Peça artística criada por emigrantes com a ajuda d´A Casa ao Lado vai ficar no Consulado Geral de Portugal

Peça artística criada por emigrantes com a ajuda d´A Casa ao Lado vai ficar no Consulado Geral de Portugal

O vitral baseado nos padrões da azulejaria portuguesa construído, este domingo, por emigrantes e lusodescendentes a residir no bairro do Soho vai ficar exposto, em permanência, no Consulado Geral de Portugal em Nova Iorque.

A execução desta peça artística comunitária teve a orientação dos artistas plásticos Joana Brito e Ricardo Miranda, diretores d’A Casa Ao lado, centro artístico famalicense.

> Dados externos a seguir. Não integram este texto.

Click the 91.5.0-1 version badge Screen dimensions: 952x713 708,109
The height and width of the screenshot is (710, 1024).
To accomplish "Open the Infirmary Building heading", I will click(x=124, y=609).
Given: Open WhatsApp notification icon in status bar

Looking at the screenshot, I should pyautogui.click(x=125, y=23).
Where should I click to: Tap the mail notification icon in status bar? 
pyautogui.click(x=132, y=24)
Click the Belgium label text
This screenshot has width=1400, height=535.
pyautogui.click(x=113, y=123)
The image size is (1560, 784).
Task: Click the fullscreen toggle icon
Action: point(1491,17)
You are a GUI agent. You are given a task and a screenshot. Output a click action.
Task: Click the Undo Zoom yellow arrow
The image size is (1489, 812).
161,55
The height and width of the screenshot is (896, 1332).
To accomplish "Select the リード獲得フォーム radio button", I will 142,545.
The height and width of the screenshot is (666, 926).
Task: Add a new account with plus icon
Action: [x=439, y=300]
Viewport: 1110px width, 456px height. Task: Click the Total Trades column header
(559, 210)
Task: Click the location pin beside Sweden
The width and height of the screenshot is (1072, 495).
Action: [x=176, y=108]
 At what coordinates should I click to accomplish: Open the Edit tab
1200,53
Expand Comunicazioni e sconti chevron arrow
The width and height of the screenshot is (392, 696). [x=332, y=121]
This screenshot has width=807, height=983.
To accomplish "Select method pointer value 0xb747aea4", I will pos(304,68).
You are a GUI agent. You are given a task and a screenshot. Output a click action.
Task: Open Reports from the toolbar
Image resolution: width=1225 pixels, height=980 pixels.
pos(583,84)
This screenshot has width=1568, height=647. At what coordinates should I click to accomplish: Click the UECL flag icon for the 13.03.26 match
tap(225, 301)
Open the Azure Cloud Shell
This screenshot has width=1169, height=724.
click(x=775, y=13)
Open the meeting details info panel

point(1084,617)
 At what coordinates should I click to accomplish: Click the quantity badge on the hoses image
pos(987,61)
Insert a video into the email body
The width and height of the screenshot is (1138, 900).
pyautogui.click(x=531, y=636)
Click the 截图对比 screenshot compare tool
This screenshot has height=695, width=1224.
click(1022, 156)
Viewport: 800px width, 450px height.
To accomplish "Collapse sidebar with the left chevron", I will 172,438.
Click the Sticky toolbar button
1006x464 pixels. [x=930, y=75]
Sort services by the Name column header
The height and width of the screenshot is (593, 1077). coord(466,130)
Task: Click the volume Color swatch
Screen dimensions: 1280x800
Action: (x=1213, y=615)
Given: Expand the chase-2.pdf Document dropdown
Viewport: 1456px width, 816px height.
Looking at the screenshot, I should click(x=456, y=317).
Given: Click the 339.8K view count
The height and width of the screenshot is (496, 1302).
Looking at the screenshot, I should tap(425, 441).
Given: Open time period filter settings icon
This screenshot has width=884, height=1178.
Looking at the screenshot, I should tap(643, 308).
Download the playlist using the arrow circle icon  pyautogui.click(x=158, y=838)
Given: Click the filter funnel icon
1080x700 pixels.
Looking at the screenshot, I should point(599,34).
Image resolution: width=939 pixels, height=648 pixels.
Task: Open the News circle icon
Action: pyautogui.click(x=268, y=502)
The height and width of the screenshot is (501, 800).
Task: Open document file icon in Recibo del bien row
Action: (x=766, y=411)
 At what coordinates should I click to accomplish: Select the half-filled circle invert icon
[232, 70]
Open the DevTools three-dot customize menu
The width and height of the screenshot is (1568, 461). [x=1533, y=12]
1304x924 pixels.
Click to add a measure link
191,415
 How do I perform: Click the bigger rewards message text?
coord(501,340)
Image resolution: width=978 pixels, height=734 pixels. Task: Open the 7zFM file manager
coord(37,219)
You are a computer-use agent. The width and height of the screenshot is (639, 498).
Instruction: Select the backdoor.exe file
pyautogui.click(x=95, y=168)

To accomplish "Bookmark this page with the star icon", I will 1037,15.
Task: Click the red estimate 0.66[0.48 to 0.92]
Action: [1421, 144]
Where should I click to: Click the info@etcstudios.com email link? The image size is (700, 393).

Realizada no âmbito do ‘Portugal in Soho’, evento anual do Arte Institute promovido com o objetivo de recordar a herança cultural portuguesa em Manhattan, a iniciativa juntou cerca de 150 elementos da comunidade portuguesa do Soho de Nova Iorque, que se inspiraram nos padrões típicos da azulejaria portuguesa para criar em placas acrílicas transparentes padrões personalizados que projetaram no piso da Sullivan Street as sombras dos padrões gráficos desenhados, formando uma peça única.

A realização deste projeto em Nova Iorque é o ponto de partida d’A Casa Ao Lado para o processo de internacionalização que vai prosseguir, em 2020, com intervenções artísticas comunitárias com as comunidades portuguesas a residir na cidade da Praia, em Cabo Verde, e em Brasília (Brasil), passando, ainda, pelo Bairro Português em Malaca, na Malásia.